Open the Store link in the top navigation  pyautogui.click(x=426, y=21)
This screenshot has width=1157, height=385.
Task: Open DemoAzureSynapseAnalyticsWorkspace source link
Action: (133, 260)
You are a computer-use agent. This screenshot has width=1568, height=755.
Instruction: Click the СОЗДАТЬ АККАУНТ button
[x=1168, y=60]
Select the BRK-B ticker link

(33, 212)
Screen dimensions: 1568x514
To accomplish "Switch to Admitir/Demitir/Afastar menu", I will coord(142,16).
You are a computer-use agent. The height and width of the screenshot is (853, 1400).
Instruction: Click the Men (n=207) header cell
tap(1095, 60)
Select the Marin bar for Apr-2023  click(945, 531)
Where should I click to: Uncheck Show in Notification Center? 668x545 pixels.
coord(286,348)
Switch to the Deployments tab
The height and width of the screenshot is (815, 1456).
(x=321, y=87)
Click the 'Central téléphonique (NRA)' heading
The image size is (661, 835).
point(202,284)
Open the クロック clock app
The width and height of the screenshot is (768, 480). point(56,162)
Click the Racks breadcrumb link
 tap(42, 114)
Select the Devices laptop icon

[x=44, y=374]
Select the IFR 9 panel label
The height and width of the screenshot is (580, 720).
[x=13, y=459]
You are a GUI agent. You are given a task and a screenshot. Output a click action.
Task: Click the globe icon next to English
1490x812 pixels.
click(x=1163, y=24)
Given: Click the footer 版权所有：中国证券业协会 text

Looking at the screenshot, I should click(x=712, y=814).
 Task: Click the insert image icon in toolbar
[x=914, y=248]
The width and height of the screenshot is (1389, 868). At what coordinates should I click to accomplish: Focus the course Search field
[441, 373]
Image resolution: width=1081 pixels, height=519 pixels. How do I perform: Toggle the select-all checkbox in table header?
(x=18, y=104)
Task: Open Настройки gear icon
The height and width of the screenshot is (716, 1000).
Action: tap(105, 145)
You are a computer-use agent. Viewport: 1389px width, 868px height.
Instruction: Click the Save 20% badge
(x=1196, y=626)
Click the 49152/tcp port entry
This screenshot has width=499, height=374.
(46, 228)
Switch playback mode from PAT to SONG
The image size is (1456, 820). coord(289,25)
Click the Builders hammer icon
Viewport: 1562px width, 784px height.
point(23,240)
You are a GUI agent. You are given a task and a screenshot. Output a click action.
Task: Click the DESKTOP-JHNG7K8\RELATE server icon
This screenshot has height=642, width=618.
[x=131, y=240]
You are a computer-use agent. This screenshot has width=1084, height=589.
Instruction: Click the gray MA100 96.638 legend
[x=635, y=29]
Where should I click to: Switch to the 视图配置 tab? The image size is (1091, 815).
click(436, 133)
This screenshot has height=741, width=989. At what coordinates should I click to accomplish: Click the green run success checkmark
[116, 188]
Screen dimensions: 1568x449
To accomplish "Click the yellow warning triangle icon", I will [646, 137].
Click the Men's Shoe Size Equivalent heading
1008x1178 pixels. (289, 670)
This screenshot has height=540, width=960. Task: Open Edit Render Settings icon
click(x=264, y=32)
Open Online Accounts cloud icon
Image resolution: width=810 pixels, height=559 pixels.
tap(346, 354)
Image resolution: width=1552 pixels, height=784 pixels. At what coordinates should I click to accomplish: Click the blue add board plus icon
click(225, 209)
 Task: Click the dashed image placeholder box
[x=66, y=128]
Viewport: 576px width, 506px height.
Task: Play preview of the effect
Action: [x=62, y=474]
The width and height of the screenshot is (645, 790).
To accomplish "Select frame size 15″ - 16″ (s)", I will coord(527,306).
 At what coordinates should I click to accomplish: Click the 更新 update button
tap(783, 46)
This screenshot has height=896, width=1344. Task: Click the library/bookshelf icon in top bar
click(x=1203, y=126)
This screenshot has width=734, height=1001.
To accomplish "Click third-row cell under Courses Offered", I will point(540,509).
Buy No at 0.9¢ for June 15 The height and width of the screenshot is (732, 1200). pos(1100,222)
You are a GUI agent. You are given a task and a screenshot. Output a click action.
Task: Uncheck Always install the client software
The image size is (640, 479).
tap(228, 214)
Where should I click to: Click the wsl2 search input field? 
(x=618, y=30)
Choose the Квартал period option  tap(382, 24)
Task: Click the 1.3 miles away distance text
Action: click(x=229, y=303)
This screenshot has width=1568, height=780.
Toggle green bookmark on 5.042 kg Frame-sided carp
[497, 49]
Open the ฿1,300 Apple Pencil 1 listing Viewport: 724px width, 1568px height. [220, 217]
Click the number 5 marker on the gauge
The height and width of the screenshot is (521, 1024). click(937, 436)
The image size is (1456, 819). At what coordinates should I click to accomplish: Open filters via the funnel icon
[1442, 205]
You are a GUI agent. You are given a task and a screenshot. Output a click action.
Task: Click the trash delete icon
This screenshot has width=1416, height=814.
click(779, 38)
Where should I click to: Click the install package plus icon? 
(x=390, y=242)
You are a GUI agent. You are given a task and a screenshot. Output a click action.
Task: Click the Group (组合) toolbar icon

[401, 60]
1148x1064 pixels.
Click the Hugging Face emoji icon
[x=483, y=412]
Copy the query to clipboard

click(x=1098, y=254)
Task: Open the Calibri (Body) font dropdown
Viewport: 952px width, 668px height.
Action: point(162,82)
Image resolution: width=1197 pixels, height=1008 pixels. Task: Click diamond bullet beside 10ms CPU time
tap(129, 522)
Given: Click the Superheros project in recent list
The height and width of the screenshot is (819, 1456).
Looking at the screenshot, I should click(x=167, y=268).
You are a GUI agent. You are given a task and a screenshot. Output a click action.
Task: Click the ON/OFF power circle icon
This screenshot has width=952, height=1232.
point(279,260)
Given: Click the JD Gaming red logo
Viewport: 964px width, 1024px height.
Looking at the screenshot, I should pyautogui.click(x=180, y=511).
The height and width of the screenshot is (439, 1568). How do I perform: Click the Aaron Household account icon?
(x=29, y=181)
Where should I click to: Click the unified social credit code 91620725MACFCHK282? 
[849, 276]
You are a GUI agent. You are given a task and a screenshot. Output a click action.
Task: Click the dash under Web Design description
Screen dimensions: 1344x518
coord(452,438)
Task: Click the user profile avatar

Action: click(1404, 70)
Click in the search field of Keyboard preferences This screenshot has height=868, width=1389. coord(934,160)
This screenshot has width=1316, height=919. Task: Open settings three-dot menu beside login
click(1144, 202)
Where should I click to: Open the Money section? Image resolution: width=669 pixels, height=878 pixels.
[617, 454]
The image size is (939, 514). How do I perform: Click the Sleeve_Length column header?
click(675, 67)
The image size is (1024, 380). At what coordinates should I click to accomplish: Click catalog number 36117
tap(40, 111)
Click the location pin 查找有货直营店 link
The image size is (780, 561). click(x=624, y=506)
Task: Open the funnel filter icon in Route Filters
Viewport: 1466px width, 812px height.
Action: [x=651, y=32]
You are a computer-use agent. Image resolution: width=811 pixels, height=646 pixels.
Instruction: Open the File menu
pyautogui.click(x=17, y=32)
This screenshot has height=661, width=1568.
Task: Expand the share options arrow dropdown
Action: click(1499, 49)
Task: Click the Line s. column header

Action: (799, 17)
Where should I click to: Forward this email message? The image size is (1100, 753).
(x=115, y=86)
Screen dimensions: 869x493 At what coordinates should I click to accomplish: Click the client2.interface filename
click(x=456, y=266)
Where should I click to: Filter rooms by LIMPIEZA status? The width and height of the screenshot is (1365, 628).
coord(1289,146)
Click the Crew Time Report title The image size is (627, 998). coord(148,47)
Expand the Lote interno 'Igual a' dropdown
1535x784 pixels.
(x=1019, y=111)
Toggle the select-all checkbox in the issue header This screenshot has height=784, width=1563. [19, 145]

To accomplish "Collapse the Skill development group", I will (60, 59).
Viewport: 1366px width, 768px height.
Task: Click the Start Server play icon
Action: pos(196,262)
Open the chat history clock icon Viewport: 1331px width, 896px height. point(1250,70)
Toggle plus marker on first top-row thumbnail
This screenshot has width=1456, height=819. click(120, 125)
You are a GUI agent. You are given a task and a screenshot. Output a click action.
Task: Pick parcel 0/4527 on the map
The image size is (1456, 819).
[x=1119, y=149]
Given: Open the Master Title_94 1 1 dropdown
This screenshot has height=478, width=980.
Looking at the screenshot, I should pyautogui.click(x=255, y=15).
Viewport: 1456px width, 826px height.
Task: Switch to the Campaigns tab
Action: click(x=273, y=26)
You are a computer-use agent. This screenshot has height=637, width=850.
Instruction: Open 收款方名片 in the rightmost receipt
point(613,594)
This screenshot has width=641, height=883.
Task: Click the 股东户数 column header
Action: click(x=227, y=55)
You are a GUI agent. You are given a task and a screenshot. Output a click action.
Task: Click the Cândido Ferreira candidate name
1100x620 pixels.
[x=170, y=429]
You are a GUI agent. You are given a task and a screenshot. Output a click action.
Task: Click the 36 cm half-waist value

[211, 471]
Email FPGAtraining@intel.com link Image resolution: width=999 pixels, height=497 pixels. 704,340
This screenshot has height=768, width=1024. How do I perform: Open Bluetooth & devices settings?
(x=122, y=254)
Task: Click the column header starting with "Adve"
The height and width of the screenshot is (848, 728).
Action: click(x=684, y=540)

────

## WORK REQUIRED
Reproduce the entries above, starting with the line that contains "Where should I click to: Filter" and ending with the line that contains "(x=1019, y=111)", both included.

## OUTPUT OF THE TASK
Where should I click to: Filter rooms by LIMPIEZA status? The width and height of the screenshot is (1365, 628).
coord(1289,146)
Click the Crew Time Report title The image size is (627, 998). coord(148,47)
Expand the Lote interno 'Igual a' dropdown
1535x784 pixels.
(x=1019, y=111)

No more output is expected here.